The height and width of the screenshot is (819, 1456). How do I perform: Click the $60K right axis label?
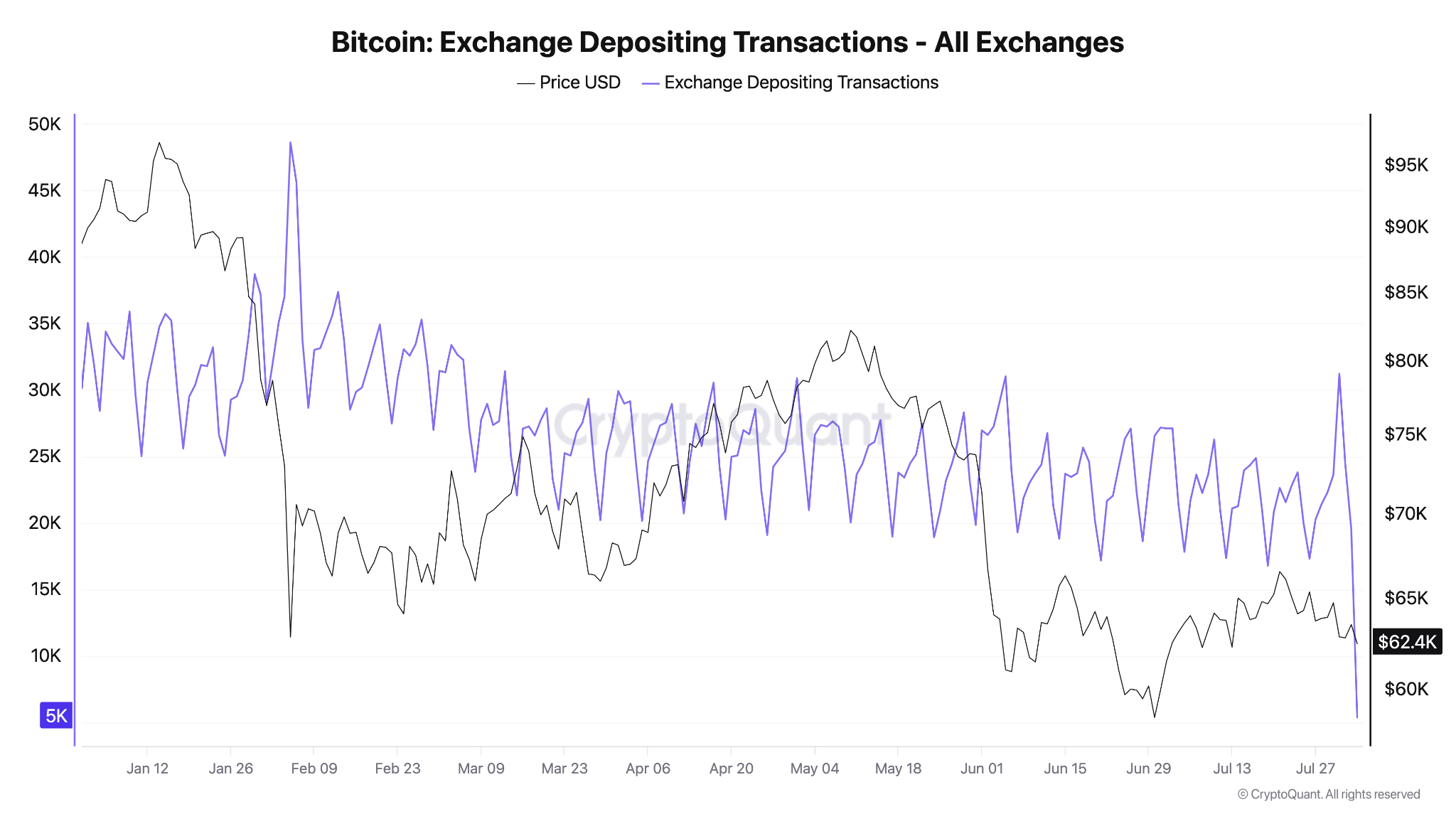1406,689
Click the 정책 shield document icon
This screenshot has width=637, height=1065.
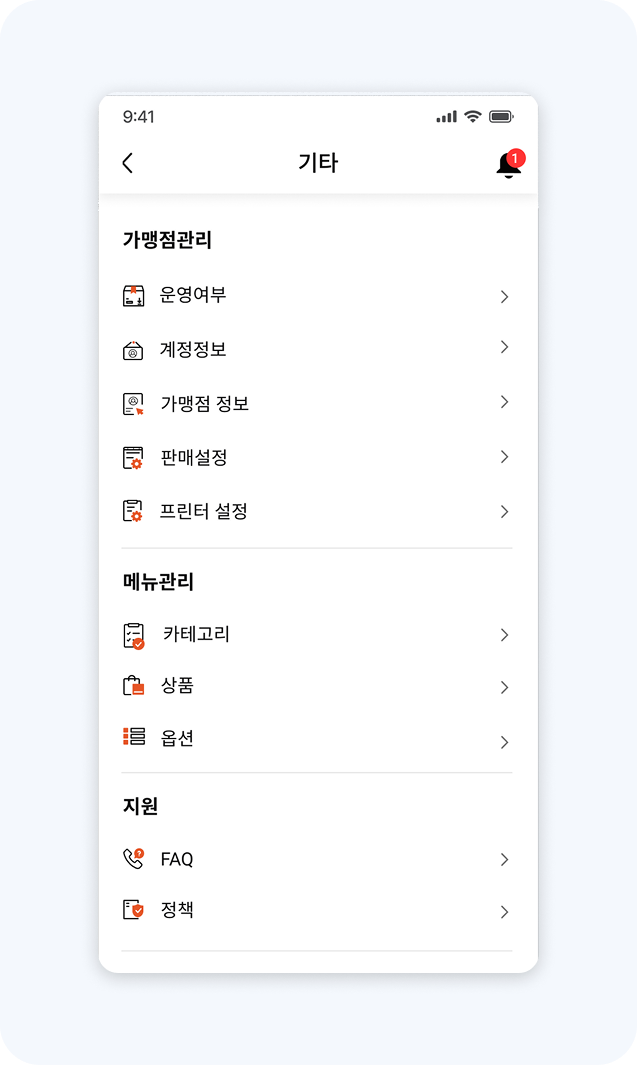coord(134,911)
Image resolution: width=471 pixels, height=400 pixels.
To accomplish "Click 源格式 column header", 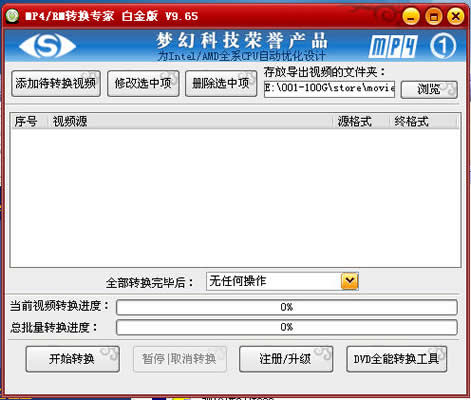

____________________

◆ WHAT THE TASK REQUIRES
Give back all of the entries verbatim, but without pictures.

◆ WRITTEN ANSWER
The height and width of the screenshot is (819, 1456). How do I perform: Click the $60K right axis label?
1406,689
Click the 정책 shield document icon
This screenshot has width=637, height=1065.
coord(134,911)
Image resolution: width=471 pixels, height=400 pixels.
To accomplish "Click 源格式 column header", 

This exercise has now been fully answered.